Qu’était-il advenu de Lindberg et du sixième de mon groupe ? Ils étaient probablement écrasés sous les décombres de la bâtisse que le char avait éparpillés. Pour le moment, je ne pouvais faire d’autre déduction que celle-ci. Je savais aussi que le groupe du chemin avait été anéanti et que ce pauvre Lensen avait eu une fin épouvantable. Où se terraient ses protecteurs ? Peut-être gisaient-ils, eux aussi, parmi les ruines de la ferme criblée d’impacts… Les pensées comme les déductions couraient dans ma tête affolée. Se fondre sur le sol gris clair alentour, où toutes les proéminences ressortaient en sombre très contrasté, paraissait difficile. L’idée de fuite précipitait dans ma tête une foule de possibilités qui s’avéraient rapidement irréalisables. Courir jusqu’au bois de sapins à gauche représentait trois cents mètres quasi à découvert. Les popovs m’auraient vu avant que j’aie parcouru la moitié du chemin. Il y avait encore la fumée des incendies des chars qui flottait sur tout le décor, mais cette fumée montait verticalement et n’estompait pas le terrain.

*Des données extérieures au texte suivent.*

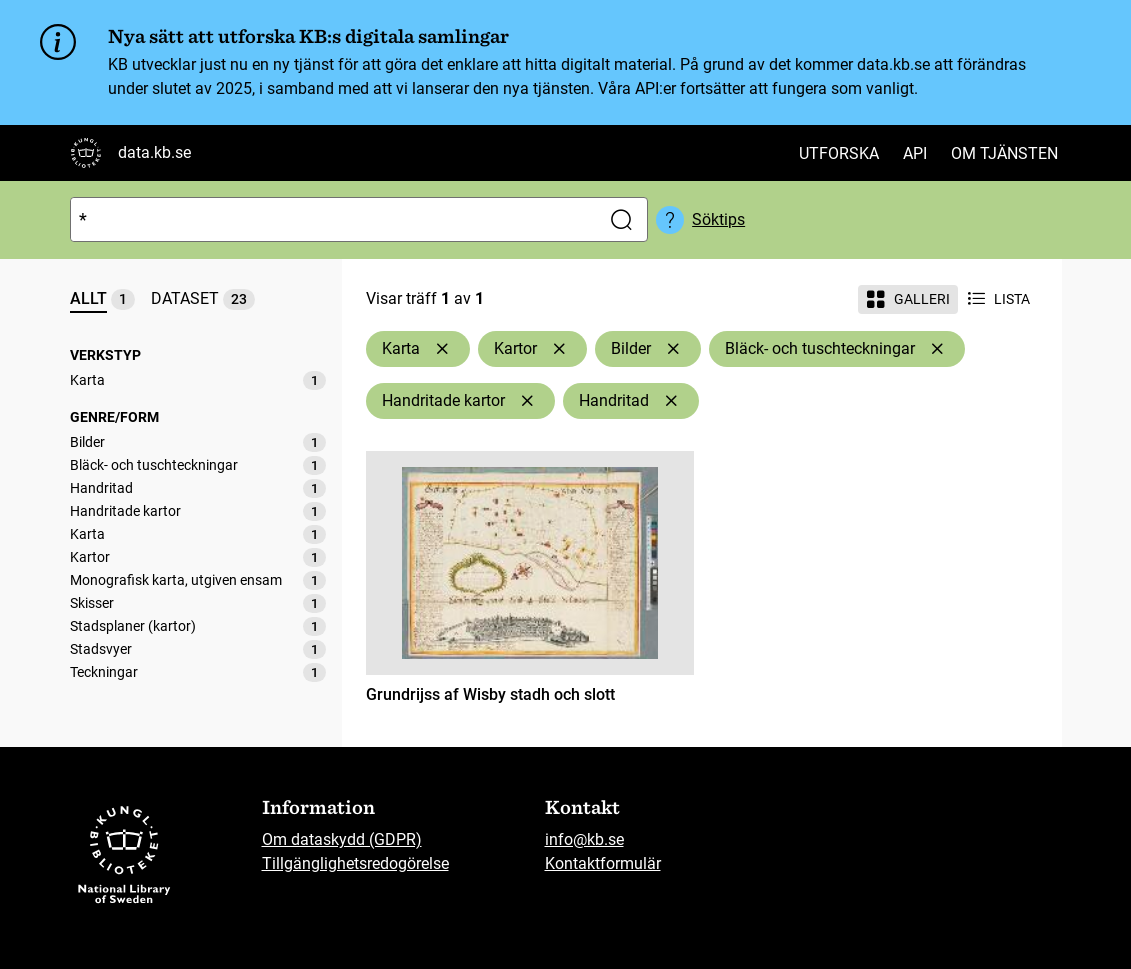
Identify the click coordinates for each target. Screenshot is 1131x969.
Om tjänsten (1004, 153)
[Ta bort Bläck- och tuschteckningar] (937, 349)
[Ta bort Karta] (442, 349)
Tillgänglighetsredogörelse (355, 863)
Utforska (839, 153)
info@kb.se (584, 839)
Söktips (718, 219)
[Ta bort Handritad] (671, 401)
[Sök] (331, 219)
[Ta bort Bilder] (673, 349)
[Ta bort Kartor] (559, 349)
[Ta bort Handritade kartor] (527, 401)
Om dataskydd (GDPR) (342, 839)
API (915, 153)
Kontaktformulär (603, 863)
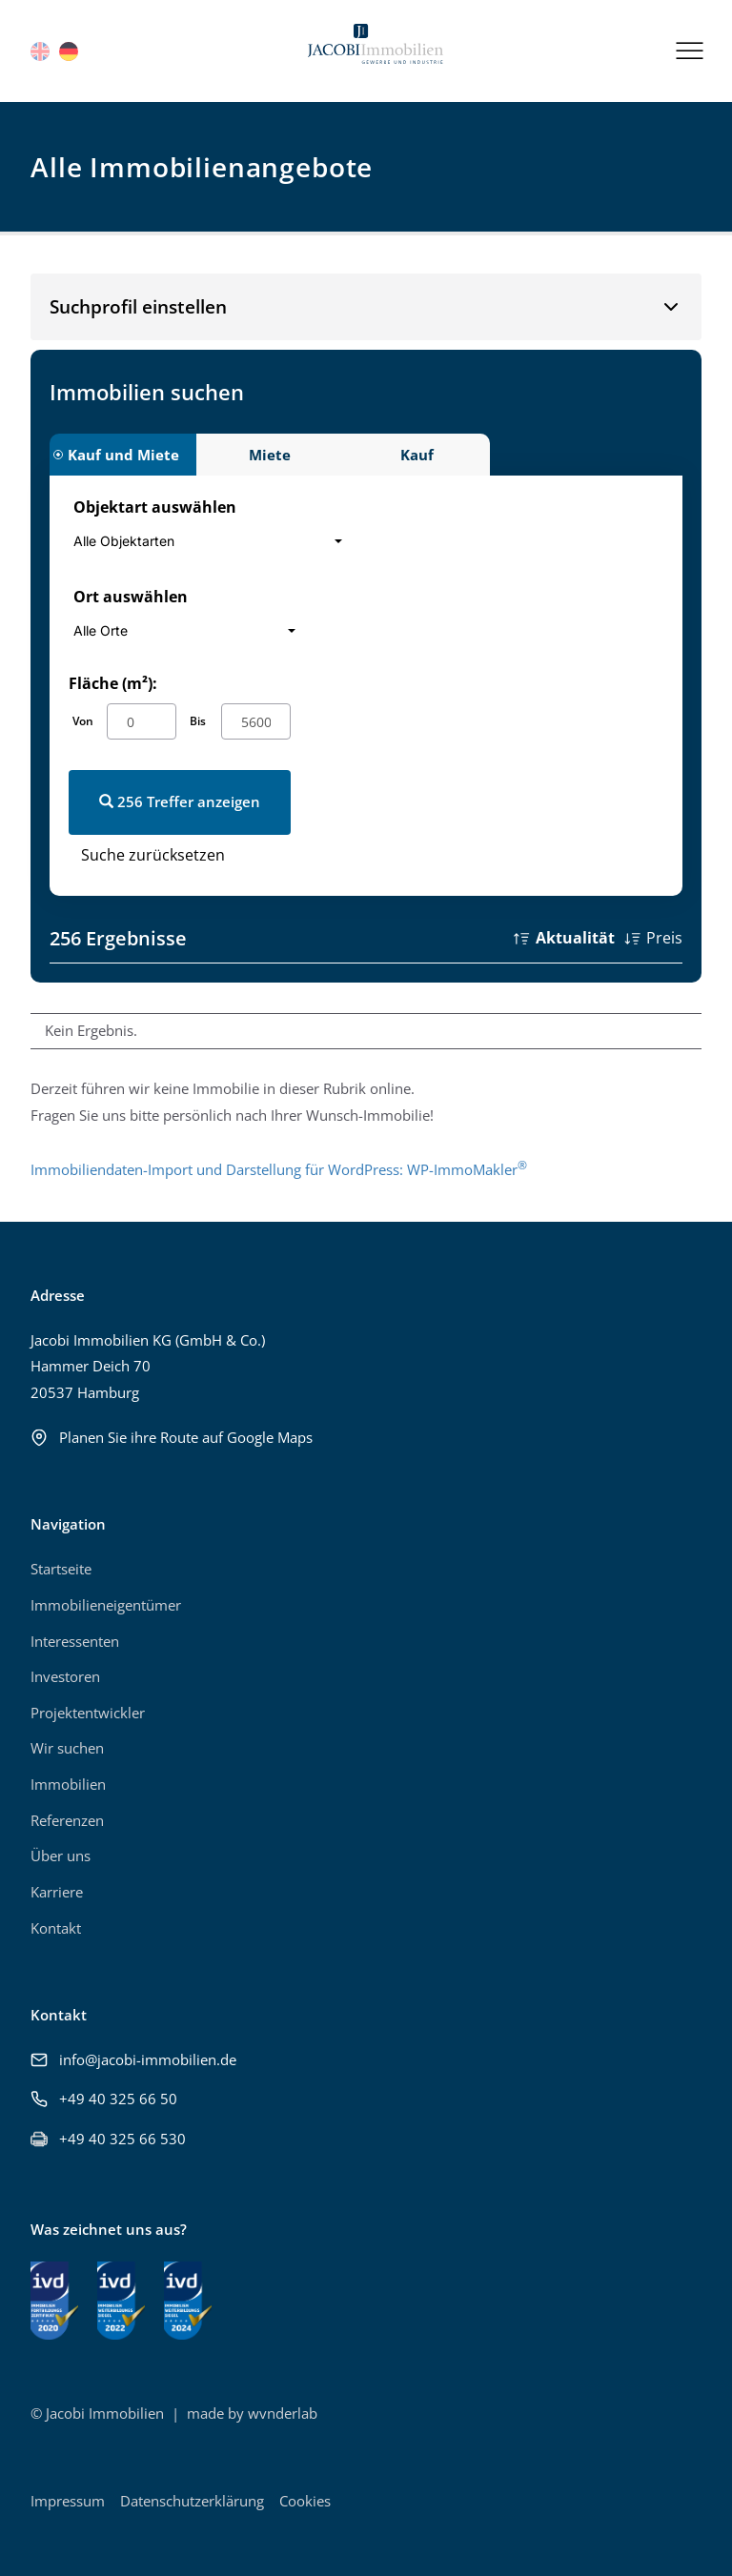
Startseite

Je me sentis, brusquement, égoïstement, pris au piège. Sûr d’y passer. Si sûr que, subitement, comme un fou j’attrapai mon compagnon par le bras et je lui commandai de me tirer une balle dans la tête. L’autre, qui connaissait la même angoisse, tourna vers moi son visage bouleversé.
— Non, murmura-t-il, non, je ne pourrai jamais. Mais tue-moi si tu veux, oui, tue-moi !
Dilemme affreux, grotesque à raconter. Nous restâmes l’un face à l’autre, nous regardant avec un air maudit, méprisant, plein de hargne et de rancœur. Chacun de nous faisait peser sur l’autre la sale responsabilité du moment.
— On va crever ici, sale cochon, grognai-je. Descends-moi, c’est moi qui commande.
— Non, non, arrête, je ne peux pas, larmoyait l’autre.
— Tu as peur de rester seul, voilà tout.
— Oui, et toi aussi.
— Mais enfin tu ne vois donc pas qu’il n’y a pas d’autre issue ?
Le bruit d’un combat nous arriva. Il venait du nord, c’est-à-dire de derrière nous.
— Ils ont sans doute rejoint la compagnie, pensais-je, les fumiers !
Le tumulte continuait. Nous nous regardions l’un et l’autre, immobile, silencieux. Il n’y avait plus rien à dire. Tout, depuis longtemps avait déjà été dit.
Puis, mes deux chasseurs vinrent nous rejoindre. Lindberg non plus n’était pas mort. Il émergea des ruines, traînant à ses côtés son camarade dont le visage était tuméfié. Nous nous retrouvâmes tous dans le même trou. À cet instant, l’un de nous aperçut des hommes qui s’éclipsaient des restes de la ferme et qui, par des bonds précautionneux, gagnaient le bois à cent cinquante mètres plus à gauche.
— Ce sont les gars de la protection de Lensen, observa quelqu’un, ils se sauvent vers le bois.
— Il faut y aller aussi, supplia Lindberg, les Russes vont arriver.
— Facile à dire, constatai-je, mais regarde la distance à découvert que nous avons à parcourir, les popovs auront tôt fait de nous remarquer.
Personne ne pouvait rejeter mon observation. Les regards allaient du bois de sapin à la lisière du village en passant sur moi. Que ne suis-je suffisamment maudit pour ne pas avoir, à cet instant précis, à ce moment particulier, su imprimer à d’autres hommes ce qu’il est bon de faire dans de telles circonstances. Que n’ai-je eu cette ardeur de décision, cette volonté qui persuade les autres, pour prendre sous ma responsabilité l’avenir du groupe que l’on m’avait confié. Je demeurais là, inerte, incapable d’engager ou de dégager ceux qui attendaient de moi une quelconque initiative. Le blasphème que Lensen avait proféré à mon égard s’abattait sur moi, sur le commandement qu’on avait risqué de me confier et que j’étais incapable de mener.
Et c’était ici, à cent mètres de la tombe héroïque de Lensen, que se manifestait mon incapacité. C’était comme un symbole.